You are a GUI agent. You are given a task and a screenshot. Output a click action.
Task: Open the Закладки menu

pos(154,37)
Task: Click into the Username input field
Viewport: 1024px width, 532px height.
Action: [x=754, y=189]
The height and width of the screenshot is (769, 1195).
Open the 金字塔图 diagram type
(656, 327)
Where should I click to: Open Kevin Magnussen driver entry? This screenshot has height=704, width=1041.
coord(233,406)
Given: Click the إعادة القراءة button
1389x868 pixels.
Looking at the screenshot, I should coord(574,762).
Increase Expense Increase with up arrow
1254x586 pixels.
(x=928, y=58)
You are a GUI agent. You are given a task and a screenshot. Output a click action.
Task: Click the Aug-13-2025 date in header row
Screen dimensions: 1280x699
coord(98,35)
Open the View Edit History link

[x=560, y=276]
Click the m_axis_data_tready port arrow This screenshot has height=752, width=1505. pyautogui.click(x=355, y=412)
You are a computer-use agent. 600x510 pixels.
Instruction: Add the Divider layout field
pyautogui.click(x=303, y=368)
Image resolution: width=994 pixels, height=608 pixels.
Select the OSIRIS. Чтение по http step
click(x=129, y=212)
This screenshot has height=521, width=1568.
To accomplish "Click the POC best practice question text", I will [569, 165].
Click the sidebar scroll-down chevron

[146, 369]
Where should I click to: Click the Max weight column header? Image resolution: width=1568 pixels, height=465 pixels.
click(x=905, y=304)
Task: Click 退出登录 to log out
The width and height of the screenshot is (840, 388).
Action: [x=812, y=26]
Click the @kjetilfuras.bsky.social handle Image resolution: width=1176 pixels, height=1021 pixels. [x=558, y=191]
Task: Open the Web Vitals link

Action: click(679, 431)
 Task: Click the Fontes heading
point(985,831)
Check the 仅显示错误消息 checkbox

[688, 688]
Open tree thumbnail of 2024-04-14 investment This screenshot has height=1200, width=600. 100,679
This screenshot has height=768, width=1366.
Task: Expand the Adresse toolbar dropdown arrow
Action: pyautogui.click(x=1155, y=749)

### Work task
Write the opening line of the data above and every line after it, exactly, stopping once you have written the line with "Click the @kjetilfuras.bsky.social".

### Solution for this exercise
You are a GUI agent. You are given a task and a screenshot. Output a click action.
Task: Open the Закладки menu

pos(154,37)
Task: Click into the Username input field
Viewport: 1024px width, 532px height.
Action: [x=754, y=189]
The height and width of the screenshot is (769, 1195).
Open the 金字塔图 diagram type
(656, 327)
Where should I click to: Open Kevin Magnussen driver entry? This screenshot has height=704, width=1041.
coord(233,406)
Given: Click the إعادة القراءة button
1389x868 pixels.
Looking at the screenshot, I should coord(574,762).
Increase Expense Increase with up arrow
1254x586 pixels.
(x=928, y=58)
You are a GUI agent. You are given a task and a screenshot. Output a click action.
Task: Click the Aug-13-2025 date in header row
Screen dimensions: 1280x699
coord(98,35)
Open the View Edit History link

[x=560, y=276]
Click the m_axis_data_tready port arrow This screenshot has height=752, width=1505. pyautogui.click(x=355, y=412)
You are a computer-use agent. 600x510 pixels.
Instruction: Add the Divider layout field
pyautogui.click(x=303, y=368)
Image resolution: width=994 pixels, height=608 pixels.
Select the OSIRIS. Чтение по http step
click(x=129, y=212)
This screenshot has height=521, width=1568.
To accomplish "Click the POC best practice question text", I will [569, 165].
Click the sidebar scroll-down chevron

[146, 369]
Where should I click to: Click the Max weight column header? Image resolution: width=1568 pixels, height=465 pixels.
click(x=905, y=304)
Task: Click 退出登录 to log out
The width and height of the screenshot is (840, 388).
Action: [x=812, y=26]
Click the @kjetilfuras.bsky.social handle Image resolution: width=1176 pixels, height=1021 pixels. [x=558, y=191]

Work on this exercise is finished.